In the search for new homes for Cherry Brook zoo's animals, big cats are a big concern
Cherry Brook will consider accredited zoos in Canada and United States first, then non-accredited
Now that the Cherry Brook Zoo is closing its doors, operators are trying to figure out exactly what will happen to the animals living in the facility at Saint John's Rockwood Park.
Martha McDevitt said the zoo has already contacted Canada's Accredited Zoos and Aquariums, an organization of accredited facilities that could help match their tigers, lions and zebras with zoos that could take care of them.
"That community is very supportive, we're all in this together," she said.
She said the zoo is compiling a list of places that could take in the animals, but the COVID-19 pandemic is making it unclear when facilities can receive any animals, and whether the animals can even cross New Brunswick's borders.
She said people might think it's easy to rehome the big cats, but it's actually the most challenging part. The zoo has two tigers and two lions, and McDeivitt said they need very specialized care.
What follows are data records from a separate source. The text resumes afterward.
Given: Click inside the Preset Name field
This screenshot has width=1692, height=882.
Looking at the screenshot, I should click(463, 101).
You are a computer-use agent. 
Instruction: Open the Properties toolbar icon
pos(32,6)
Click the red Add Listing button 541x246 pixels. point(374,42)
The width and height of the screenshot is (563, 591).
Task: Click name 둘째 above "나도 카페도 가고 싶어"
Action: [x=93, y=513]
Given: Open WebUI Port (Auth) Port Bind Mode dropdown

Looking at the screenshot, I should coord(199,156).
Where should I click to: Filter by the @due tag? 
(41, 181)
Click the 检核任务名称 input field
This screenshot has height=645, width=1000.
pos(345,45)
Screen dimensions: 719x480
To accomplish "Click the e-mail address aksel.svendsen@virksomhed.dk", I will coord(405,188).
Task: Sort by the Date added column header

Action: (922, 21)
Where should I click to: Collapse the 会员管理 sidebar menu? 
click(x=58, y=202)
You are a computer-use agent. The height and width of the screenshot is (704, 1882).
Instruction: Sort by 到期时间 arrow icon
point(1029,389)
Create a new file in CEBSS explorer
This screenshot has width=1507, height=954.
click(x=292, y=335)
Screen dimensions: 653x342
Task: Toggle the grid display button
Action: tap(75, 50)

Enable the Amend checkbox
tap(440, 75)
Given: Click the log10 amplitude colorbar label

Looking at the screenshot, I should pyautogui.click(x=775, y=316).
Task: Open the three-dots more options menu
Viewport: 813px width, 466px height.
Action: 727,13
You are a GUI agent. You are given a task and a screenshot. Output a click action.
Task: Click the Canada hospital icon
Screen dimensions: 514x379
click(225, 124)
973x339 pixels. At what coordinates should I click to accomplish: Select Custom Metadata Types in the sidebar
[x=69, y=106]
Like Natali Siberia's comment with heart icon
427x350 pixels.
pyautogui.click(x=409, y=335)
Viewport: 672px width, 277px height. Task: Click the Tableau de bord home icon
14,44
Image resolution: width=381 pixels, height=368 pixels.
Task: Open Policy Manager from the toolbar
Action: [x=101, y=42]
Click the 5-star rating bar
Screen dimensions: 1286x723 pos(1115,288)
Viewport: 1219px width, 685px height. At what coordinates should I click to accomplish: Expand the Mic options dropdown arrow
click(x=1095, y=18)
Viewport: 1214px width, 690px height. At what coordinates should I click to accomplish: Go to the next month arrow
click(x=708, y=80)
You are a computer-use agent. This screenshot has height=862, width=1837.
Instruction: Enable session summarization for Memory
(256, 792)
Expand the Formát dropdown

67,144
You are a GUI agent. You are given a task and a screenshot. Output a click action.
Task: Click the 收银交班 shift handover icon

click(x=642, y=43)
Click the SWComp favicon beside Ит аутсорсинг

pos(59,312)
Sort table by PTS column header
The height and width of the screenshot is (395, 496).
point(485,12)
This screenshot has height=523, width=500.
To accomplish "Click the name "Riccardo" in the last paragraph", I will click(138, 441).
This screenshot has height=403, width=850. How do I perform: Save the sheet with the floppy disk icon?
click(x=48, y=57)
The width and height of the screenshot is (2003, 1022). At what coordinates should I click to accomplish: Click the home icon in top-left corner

"They need proper homes, and, you know, the space," she said. "Not many facilities just have open areas to take in dangerous animals."
She said the zoo still has no leads on who could possibly take in those cats.
She said it costs $20,000 a month to pay the staff and feed the animals at Cherry Brook.
"To be able to move these animals, it could be up to four months," she said.
Jim Facette, executive director of CAZA, said McDevitt shared complete lists of the animals, species and medical background, which were distributed to 29 other accredited zoos and aquariums in Canada, hoping to find new homes.
He said the zoo members were given until yesterday to express interest.
Our message is to all concerned, including the provincial government, is to give the Cherry Brook Zoo some time.- Jim Facette, CAZA
If none of the 29 accredited zoos in Canada can take in the cats, Cherry Brook will look at accredited facilities in the United States, he said. If none of those are interested, the animals could be moved to non-accredited zoos, but only if the zoo is convinced the animals would be safe.
"Is it possible that you're doing more harm for the welfare of the animal? These kinds of hard questions will need to get asked and examined," he said.
If the search is unsuccessful, five or six months from now, Facette said " a difficult decision" could have to be made.
"Look, nobody wants to euthanize any of the animals," he said. "It may - hopefully not - come down to a choice of do we euthanize or do we try something else after we've exhausted all the options?
"Every option will be examined before that, and that will be someone else making that decision."
He said it won't be easy to move the dangerous animals, especially since COVID-19 is restricting most travel, but it's still quite possible the animals could be moved safely.
"Our message is, to all concerned, including the provincial government, is to give the Cherry Brook Zoo some time," he said. "It could take four months or five months or six months."
He said there are some animals that can be moved out to local farmers very soon.
He said last year a non-accredited zoo in Quebec closed, and many zoos took on the animals, so capacity might be limited. Reaching out to other zoos is the first step.
"There's a whole process that has to be followed, it's not a light switch that can be turned on and off."